Segment gross margin for the Rocky Mountains segment totaled $0.4 million in the third quarter of 2011 compared to $1.1 million for the third quarter of 2010 and $0.8 million for the second quarter of 2011. The Rocky Mountains segment gross margin results do not include the financial results and volumes associated with Copano’s interests in Bighorn and Fort Union, which are accounted for under the equity method of accounting and are shown in Copano’s financial statements under “Equity in (earnings) loss from unconsolidated affiliates.” Average pipeline throughput for Bighorn and Fort Union on a combined basis decreased 27% to 670,543 MMBtu/d in the third quarter of 2011 as compared to 913,730 MMBtu/d in the third quarter of 2010. The volume decline is primarily due to certain Fort Union shippers diverting gas volumes to TransCanada’s Bison Pipeline upon its start up in January 2011. Fort Union volumes do not reflect 223,557 MMBtu/d in long-term contractually committed volumes that Fort Union did not gather but which were the basis of payments received by Fort Union for the three months ended September 30, 2011.

Corporate and Other

Corporate and other segment gross margin includes Copano’s commodity risk management activities. These activities contributed a loss of $8.0 million for the third quarter of 2011 compared to income of $2.6 million for the third quarter of 2010 and a loss of $10.3 million for the second quarter of 2011. The loss for the third quarter of 2011 included $7.4 million of non-cash amortization expense relating to the option component of Copano’s risk management portfolio and $2.9 million of net cash settlements paid for expired commodity derivative instruments offset by $2.3 million of unrealized gains on undesignated economic hedges. The third quarter 2010 gain included $11.1 million of net cash settlements received for expired commodity derivative instruments offset by $8.2 million of non-cash amortization expense relating to the option component of Copano’s risk management portfolio and $0.3 million of unrealized mark-to-market losses on undesignated economic hedges.

Year to Date Financial Results

Revenue for the nine months ended September 30, 2011 increased 35% to $989.7 million compared to $734.4 million for the same period in 2010. Operating segment gross margin increased 34% to $217.6 million compared to $162.6 million for the nine months ended September 30, 2010. Total segment gross margin increased 15% to $190.5 million for the nine months ended September 30, 2011 compared to $165.9 million for the same period in 2010.

Adjusted EBITDA for the nine months ended September 30, 2011 was $153.6 million compared to $146.3 million for the same period in 2010.

Net loss was $163.6 million for the nine months ended September 30, 2011 compared to net loss of $15.1 million for the same period in 2010. Net loss for the first nine months of 2011 includes a loss on the refinancing of unsecured debt of $18.2 million and a $170.0 million non-cash impairment charge relating to our Rocky Mountains assets discussed above. Net loss for the first nine months of 2010 includes a $25 million non-cash impairment charge relating to the Company’s investment in Bighorn.

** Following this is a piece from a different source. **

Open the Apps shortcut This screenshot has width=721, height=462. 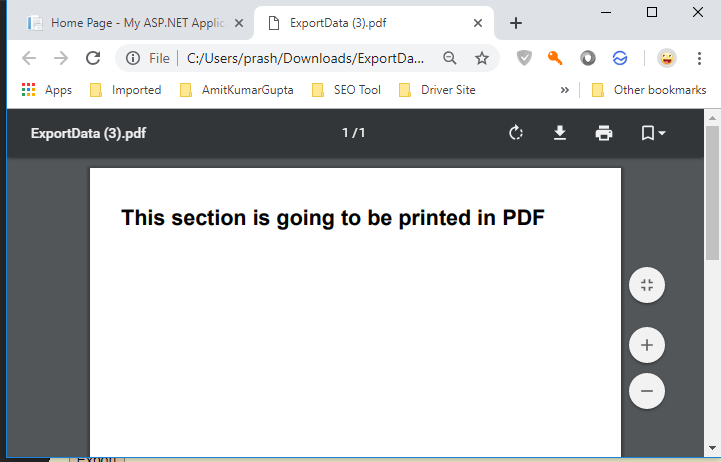(x=47, y=90)
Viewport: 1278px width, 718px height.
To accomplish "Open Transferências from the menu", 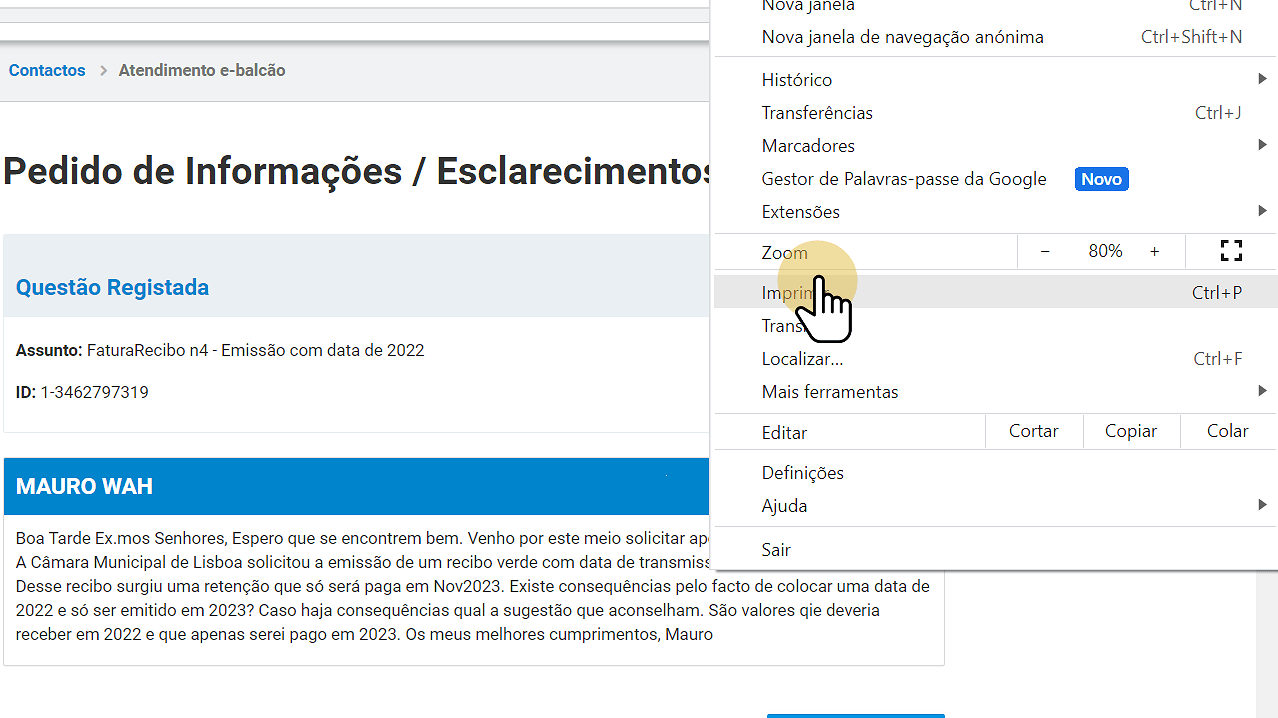I will [x=817, y=112].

Net loss to common units after deducting $24.2 million of in-kind preferred unit distributions beginning in July 2010 totaled $187.8 million, or $2.84 per unit on a diluted basis, for the nine months ended September 30, 2011 compared to net loss to common units of $22.6 million, or $0.36 per unit on a diluted basis, for the same period in 2010. Weighted average diluted units outstanding totaled 66.1 million for the nine months ended September 30, 2011 as compared to 63.2 million for the same period in 2010.

Cash Distributions

On October 12, 2011, Copano announced its third quarter 2011 cash distribution of $0.575 per unit, or $2.30 per unit on an annualized basis, for all of its outstanding common units. This distribution is unchanged from the second quarter of 2011 and will be paid on November 10, 2011 to common unitholders of record at the close of business on October 31, 2011.

Conference Call Information

Copano will hold a conference call to discuss its third quarter 2011 financial results on November 4, 2011 at 10:00 a.m. Eastern Time (9:00 a.m. Central Time). To participate in the call, dial (480) 629-9818 and ask for the Copano call 10 minutes prior to the start time, or access it live over the internet at www.copanoenergy.com on the “Investor Overview” page of the “Investor Relations” section of Copano’s website.

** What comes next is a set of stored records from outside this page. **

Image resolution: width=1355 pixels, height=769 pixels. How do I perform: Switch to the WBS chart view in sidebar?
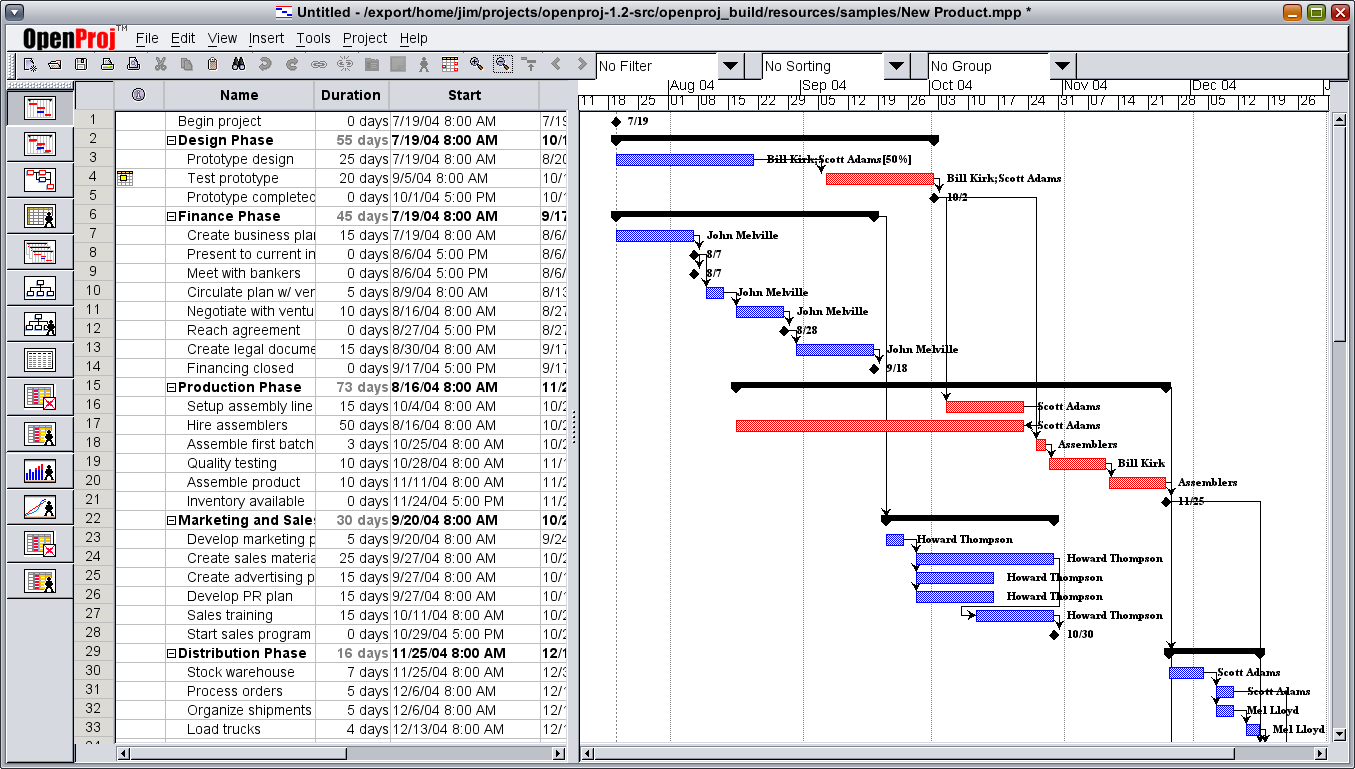pos(40,288)
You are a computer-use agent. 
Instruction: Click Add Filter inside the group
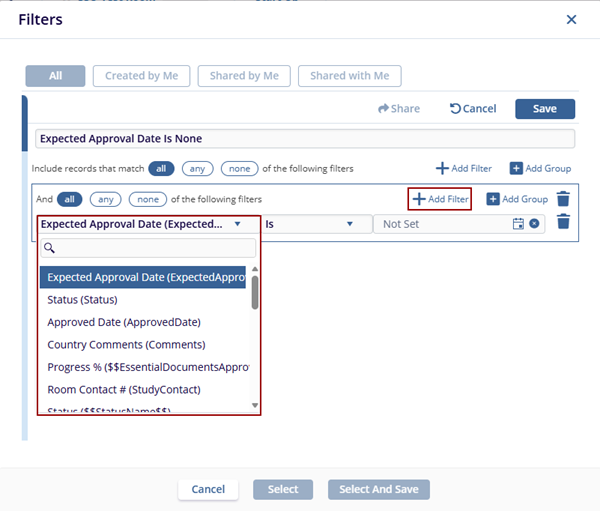coord(440,199)
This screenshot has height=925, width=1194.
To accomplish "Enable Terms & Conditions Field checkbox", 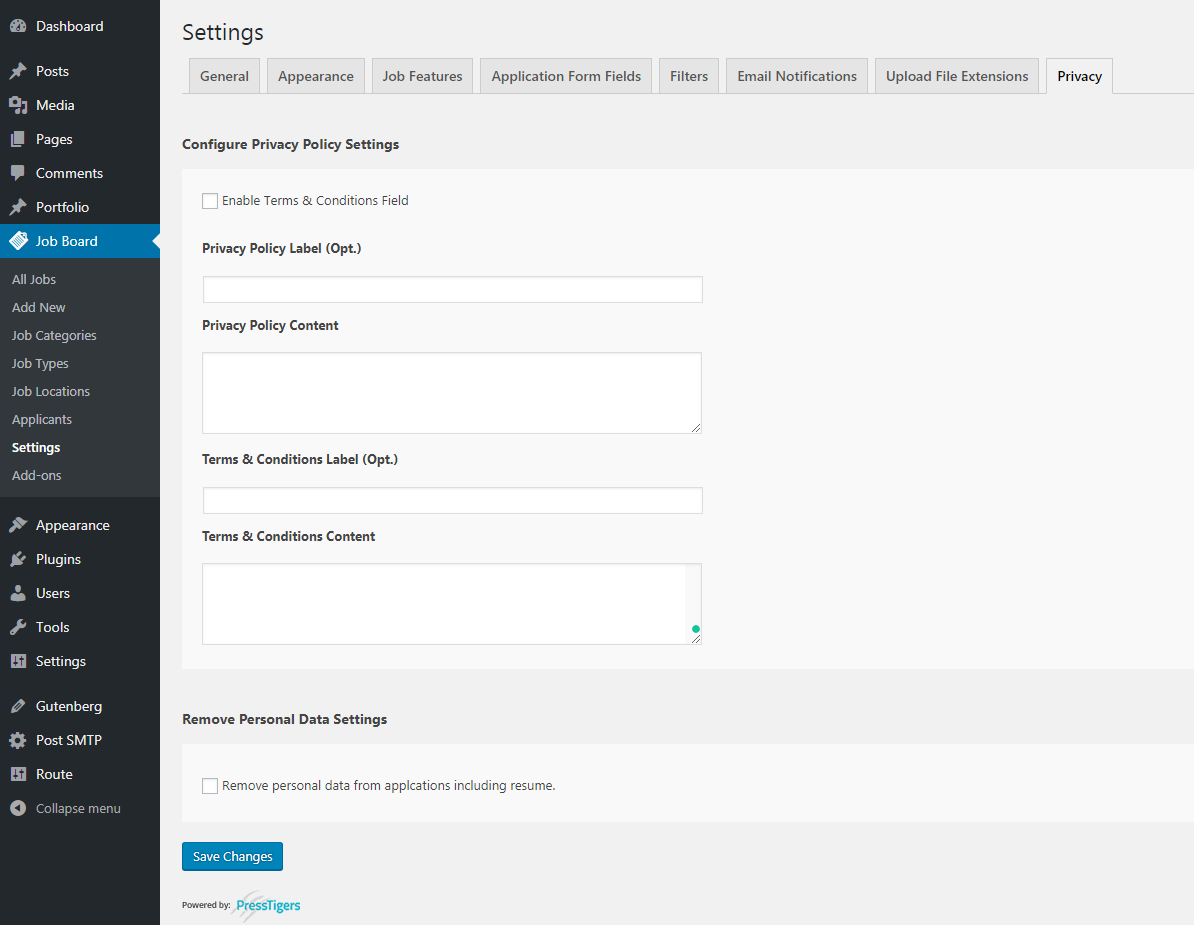I will coord(210,201).
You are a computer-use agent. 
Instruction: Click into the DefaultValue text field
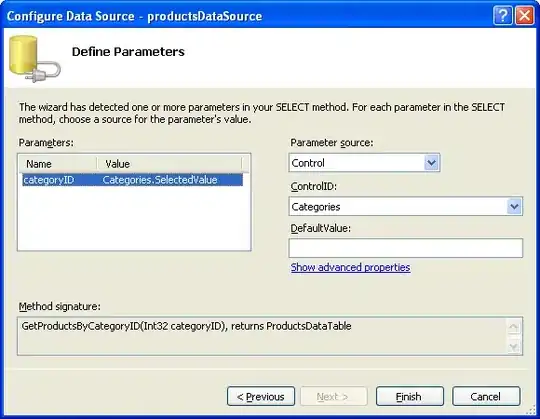pyautogui.click(x=406, y=248)
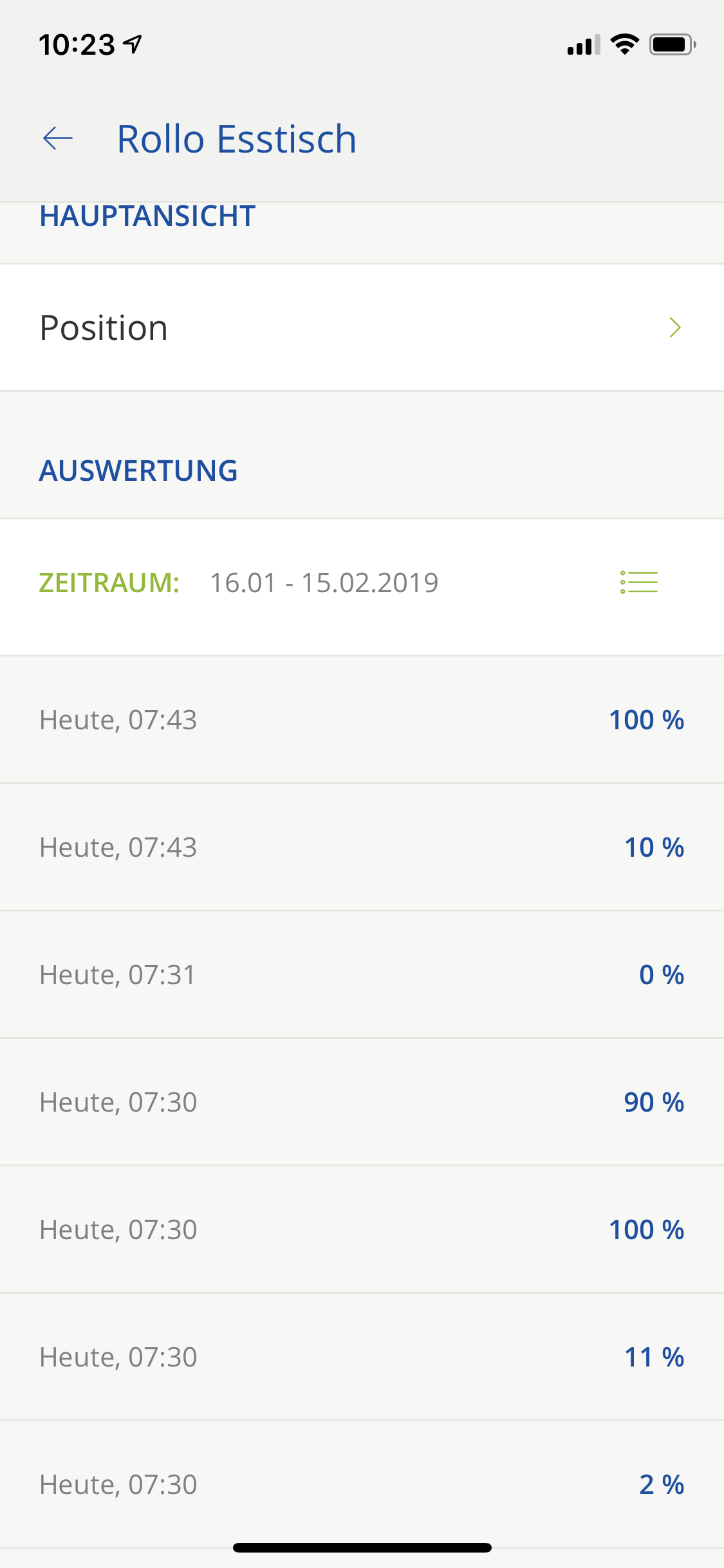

A replay of the audio webcast will be available shortly after the call on Copano’s website. A telephonic replay will be available through November 11, 2011 by calling (303) 590-3030 and using the pass code 4476344#.

Use of Non-GAAP Financial Measures

This news release and the accompanying schedules include the non-generally accepted accounting principles, or non-GAAP, financial measures of total distributable cash flow, total segment gross margin, adjusted EBITDA and segment gross margin. The accompanying schedules provide reconciliations of these non-GAAP financial measures to their most directly comparable financial measures calculated and presented in accordance with accounting principles generally accepted in the United States, or GAAP. Non-GAAP financial measures should not be considered as alternatives to GAAP measures such as net income (loss), operating income (loss), income (loss) from continuing operations, cash flows from operating activities or any other GAAP measure of liquidity or financial performance. Copano’s non-GAAP financial measures may not be comparable to similarly titled measures of other companies, which may not calculate their measures in the same manner.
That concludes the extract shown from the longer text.